=== Section Start ===
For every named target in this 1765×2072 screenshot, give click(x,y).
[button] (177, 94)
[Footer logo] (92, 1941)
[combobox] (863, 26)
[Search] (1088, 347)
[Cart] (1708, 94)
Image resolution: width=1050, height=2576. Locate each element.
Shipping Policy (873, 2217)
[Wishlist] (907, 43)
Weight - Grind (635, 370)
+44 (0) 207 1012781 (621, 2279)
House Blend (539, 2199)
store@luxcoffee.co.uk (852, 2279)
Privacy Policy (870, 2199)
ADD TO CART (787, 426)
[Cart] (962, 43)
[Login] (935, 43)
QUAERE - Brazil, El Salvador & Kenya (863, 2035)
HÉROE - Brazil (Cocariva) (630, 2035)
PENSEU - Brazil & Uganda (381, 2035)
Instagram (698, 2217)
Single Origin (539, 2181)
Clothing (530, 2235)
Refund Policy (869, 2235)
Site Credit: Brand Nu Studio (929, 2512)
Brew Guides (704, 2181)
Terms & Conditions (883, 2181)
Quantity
=== Section End ===
- **AIM OF THE EXERCISE**:
Return only and exactly the lines from the one that contains "Single Origin (539, 2181)" through the final line of the material above.

- **ANSWER FOR THIS EXERCISE**:
Single Origin (539, 2181)
Clothing (530, 2235)
Refund Policy (869, 2235)
Site Credit: Brand Nu Studio (929, 2512)
Brew Guides (704, 2181)
Terms & Conditions (883, 2181)
Quantity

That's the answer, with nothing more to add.